Все народы многонационального отечества были равны, но один был всех «равнее». Не ведать или не помнить этого — не знать подлинной истории СССР. Дореволюционное «инородец» сменилось на советское «нацмен», которое потом было тактично выведено из обихода. Но понятие-то оставалось. Скажем, при вхождении в высшие слои партийной элиты советский VIP, у которого в паспорте значилось: «украинец», почему-то перекрашивался в «русского». Я уж не говорю о представителях тех национальных меньшинств, которым было трудно устроиться на скромную должность журналиста, редактора или преподавателя. Тем, кто их туда рекомендовал, циничные кадровики выговаривали с юмором: «Что вы нам все французов присылаете?» А иногда и открытым текстом заявляли: «Есть сомнения насчет чистоты крови». Было это, было в блаженную эпоху Брежнева и колбасы по два-двадцать.
Как-то прочитал я в газете «День литературы» следующий ностальгический пассаж: «Одну из своих операций я пережил в 1966 году, сорок лет назад, в Красноярске. Когда очнулся, вижу — капельница стоит, рядом, из которой кровь переливали. Я скосил глаза, смотрю — фамилия донора. Нерусская. И затревожился. Думаю, как же я теперь писать-то буду. И не повредит ли это мне, русскому человеку. А к тому времени у меня хоть две маленькие книжечки, но все-таки вышли. Ну, слава Богу, обошлось».
Рассказано, конечно, в шутливом тоне, но как-то не смешно. И даже грустно, особенно если учесть, что автор процитированных строк — Валентин Распутин. Бога поминает, а христианского принципа «несть ни эллина, ни иудея» не разделяет — даже на медицинском уровне. Жаль.
Но присмотримся к слову «нерусский» с чисто лингвистической точки зрения. С частицей «не» существительные и прилагательные пишутся слитно, если их можно заменить синонимами без частицы «не». Если кровь «нерусская», то какая? Татарская? Еврейская? Как-то выходит, что само слово «нерусский» не годится для благородно-интеллигентной речи.
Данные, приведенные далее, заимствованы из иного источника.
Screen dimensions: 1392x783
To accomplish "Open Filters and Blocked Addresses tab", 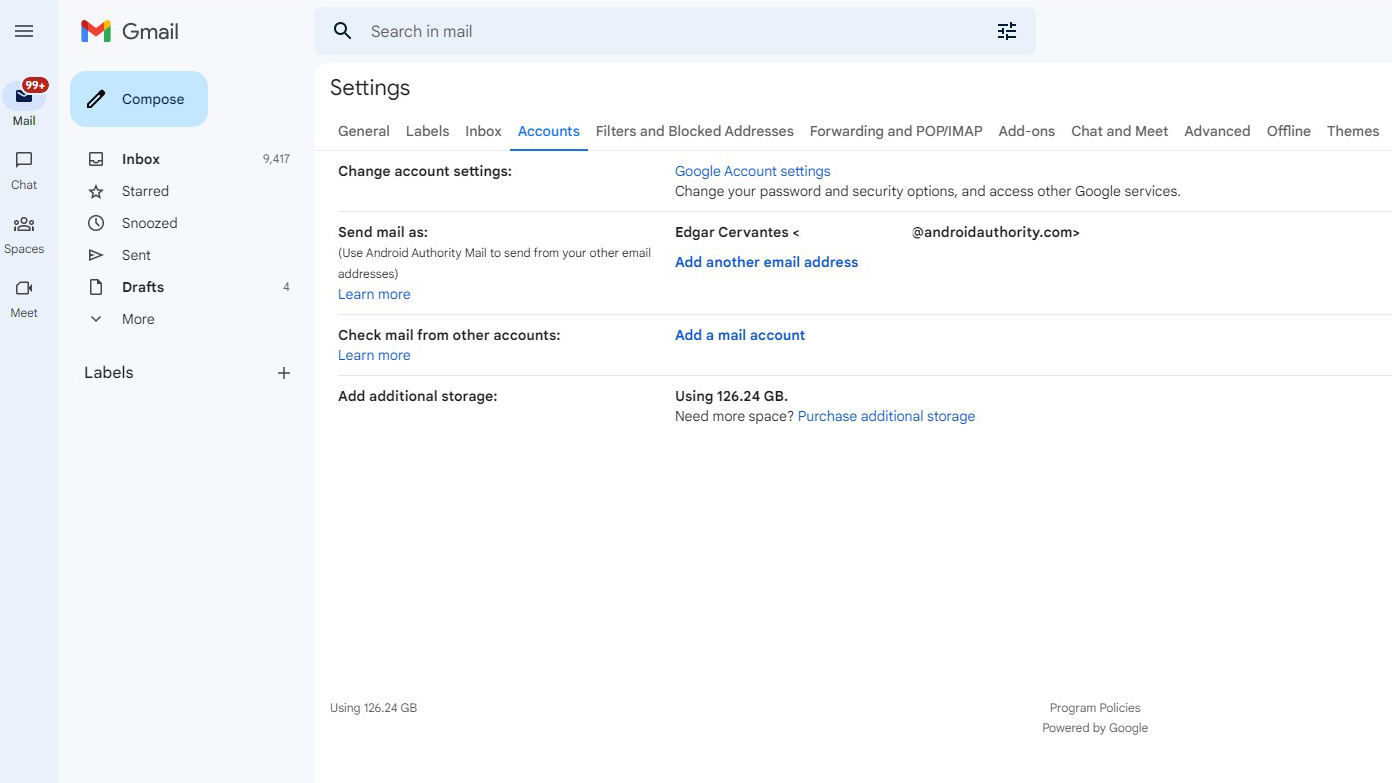I will click(694, 131).
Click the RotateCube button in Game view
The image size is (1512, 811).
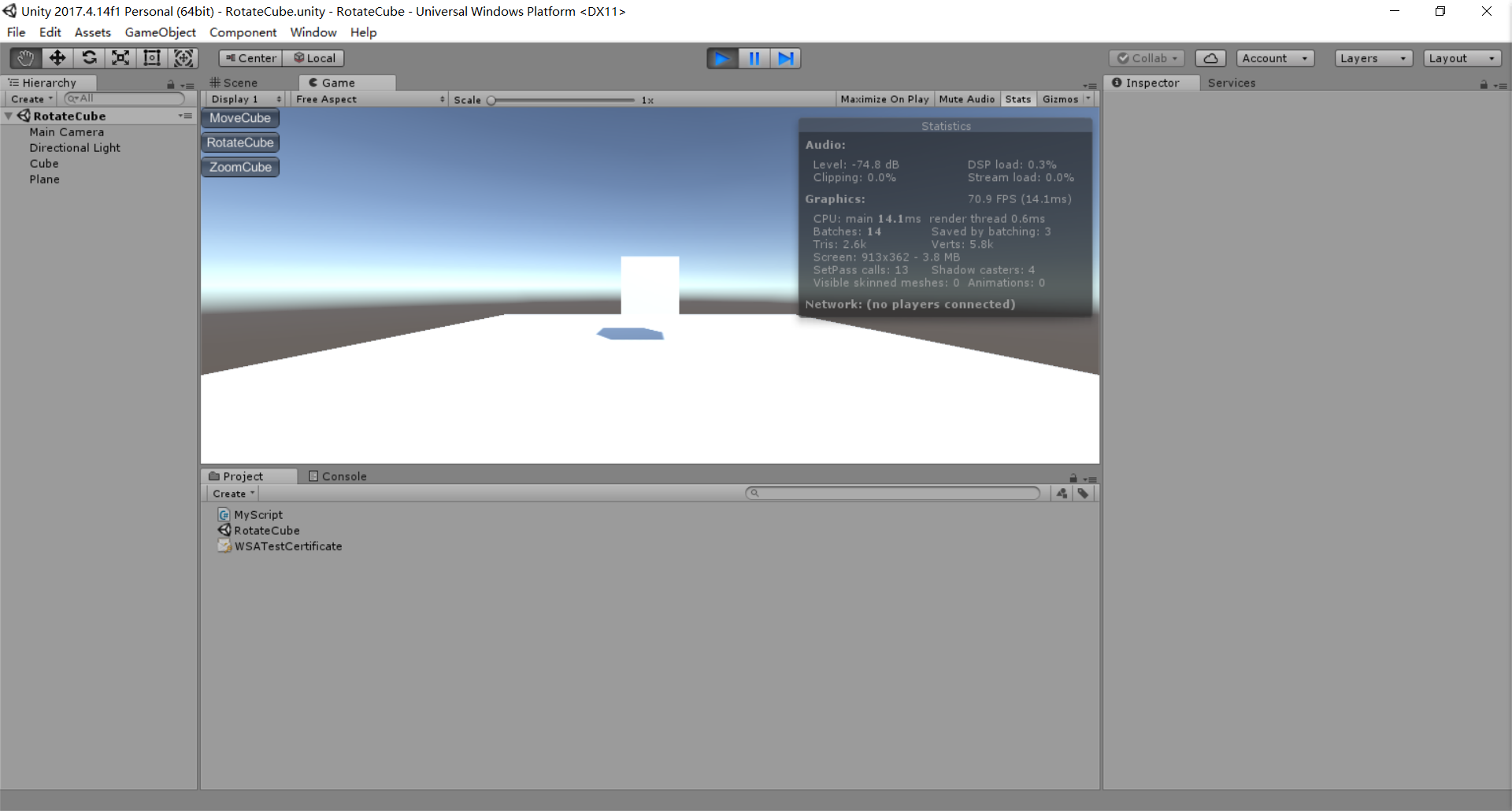click(240, 143)
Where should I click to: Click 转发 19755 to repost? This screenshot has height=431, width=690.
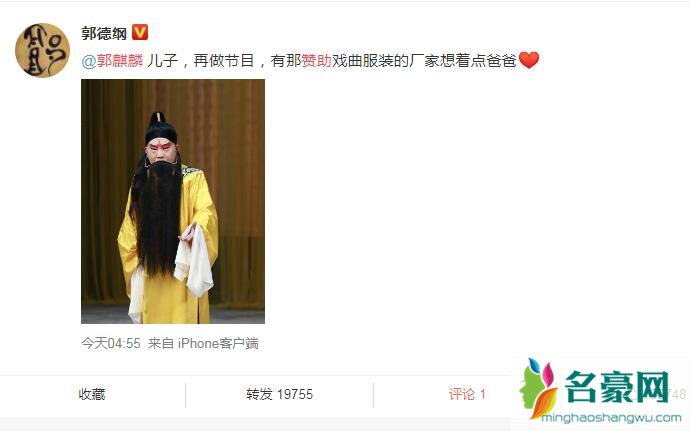point(279,394)
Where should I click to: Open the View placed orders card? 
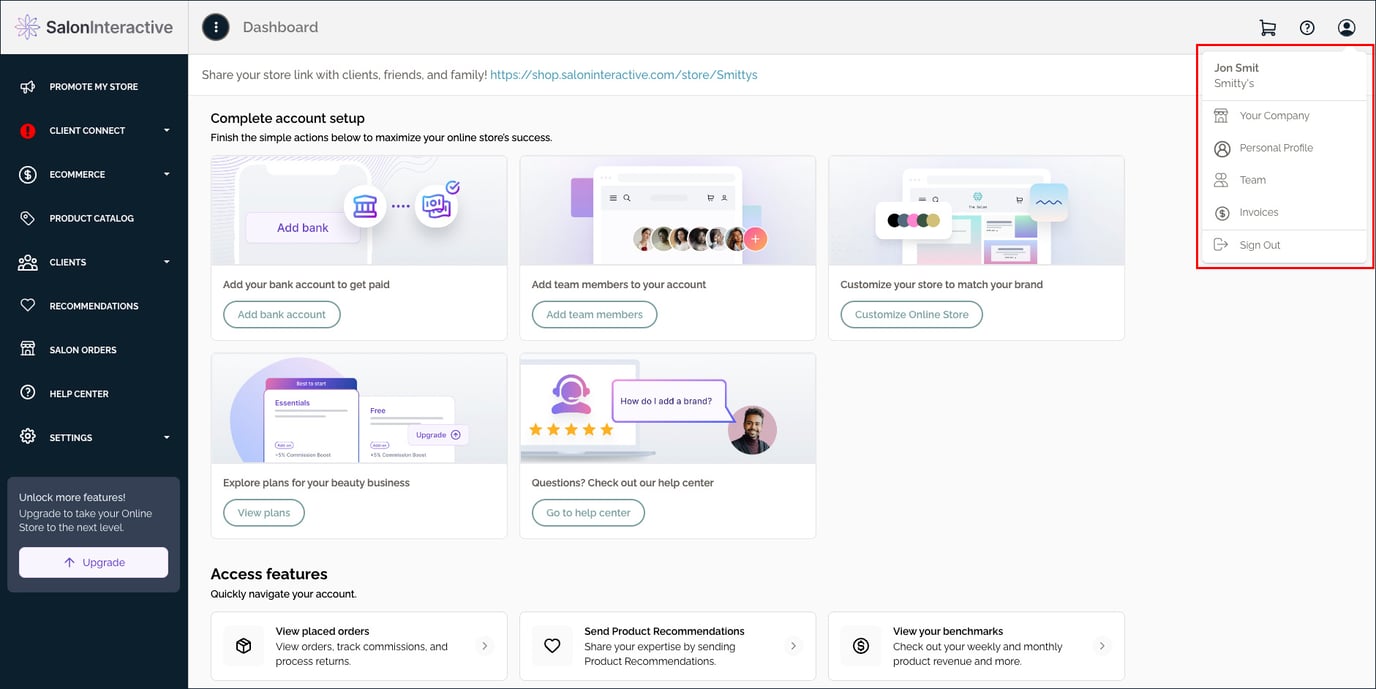(359, 646)
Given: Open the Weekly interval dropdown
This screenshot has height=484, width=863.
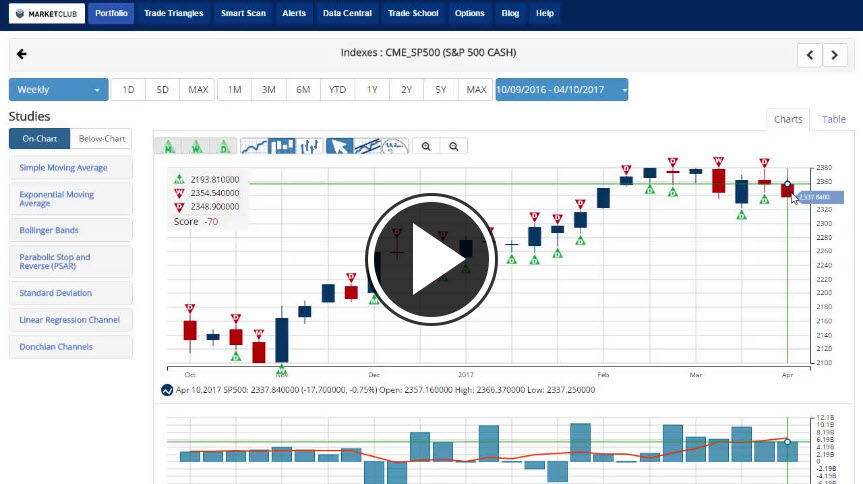Looking at the screenshot, I should (x=59, y=90).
Правда, в прежние времена были у нас учебники «для нерусских школ» (то есть для таких, где преподавание велось на других языках), но потом от него отказались, заменив на формулу «для национальных школ».
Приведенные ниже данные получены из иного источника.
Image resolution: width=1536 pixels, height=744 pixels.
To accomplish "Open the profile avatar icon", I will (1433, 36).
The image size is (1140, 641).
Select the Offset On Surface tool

Выскажу свое мнение без обиняков: подлинный русский интеллигент строит свою речь так, чтобы не касаться этнического происхождения собеседника. Если тот сам хочет поведать о национальных корнях — этого его дело. Но разговаривать с кем бы то ни было как с «нерусским» — недостойно. Потому и возникла после естественной смерти сочетания «советский человек» практическая проблема: как именовать граждан Российской Федерации? «Дорогие россияне!» — обращался к нам Борис Ельцин, эту формулу унаследовал и его преемник.
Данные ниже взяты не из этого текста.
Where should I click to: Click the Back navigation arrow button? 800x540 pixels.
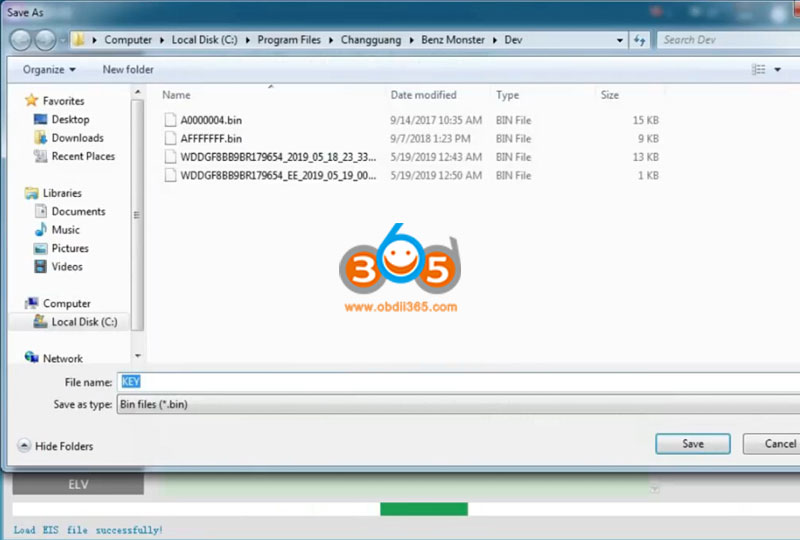(x=21, y=40)
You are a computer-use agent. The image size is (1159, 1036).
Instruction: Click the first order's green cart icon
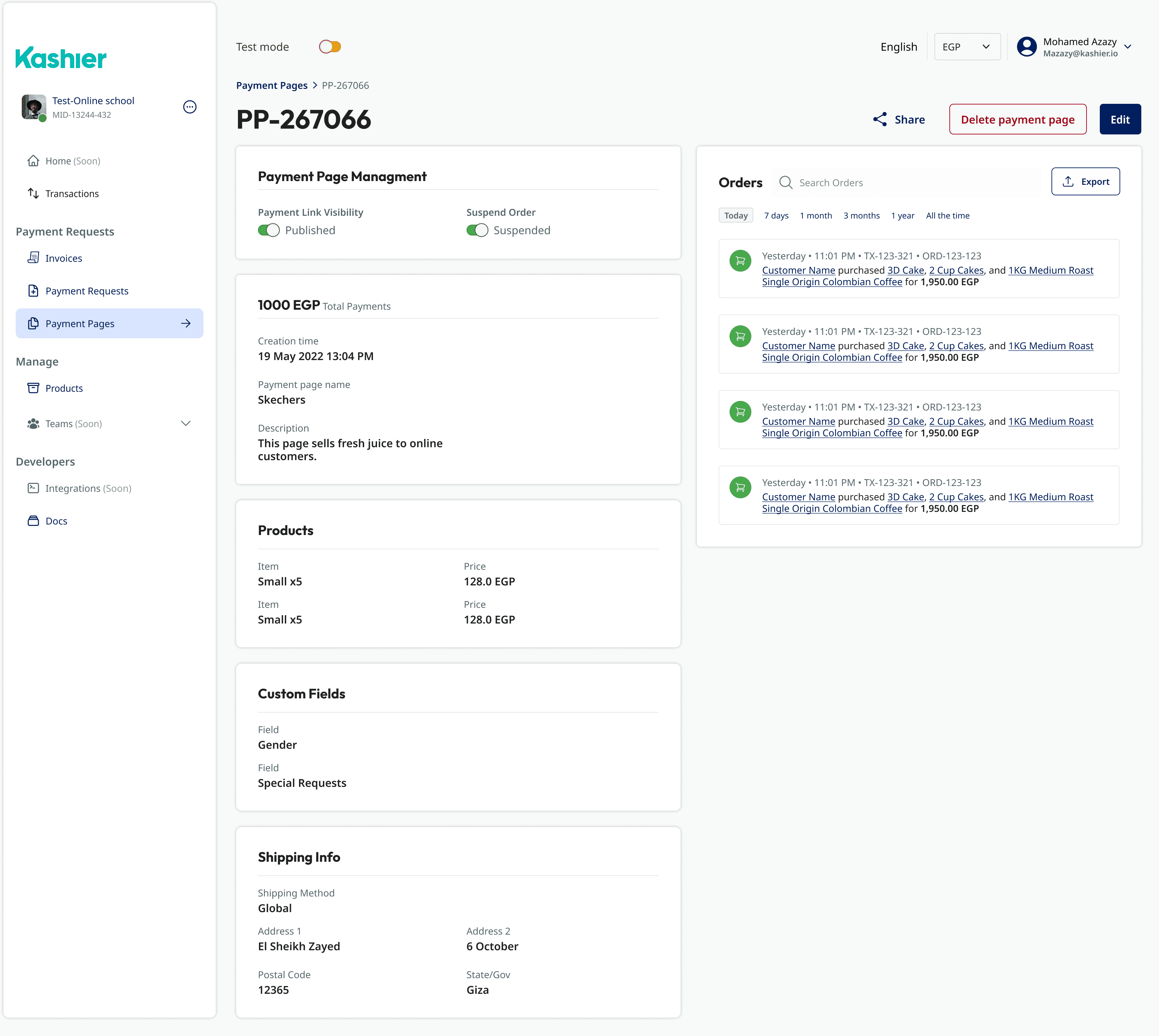[x=740, y=261]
Однако в быт старинное слово входит как-то неуверенно. Показательно, что в новых изданиях словаря Ожегова оно значится во множественном числе: «россияне». «Я — россиянин» — так говорить люди почему-то стесняются. Слишком торжественно, слишком пахнет восемнадцатым веком. Да и как перевести? Над английским языком мы не властны, не внедрим туда «Rossiyanin», все равно они будут писать и говорить «Russian».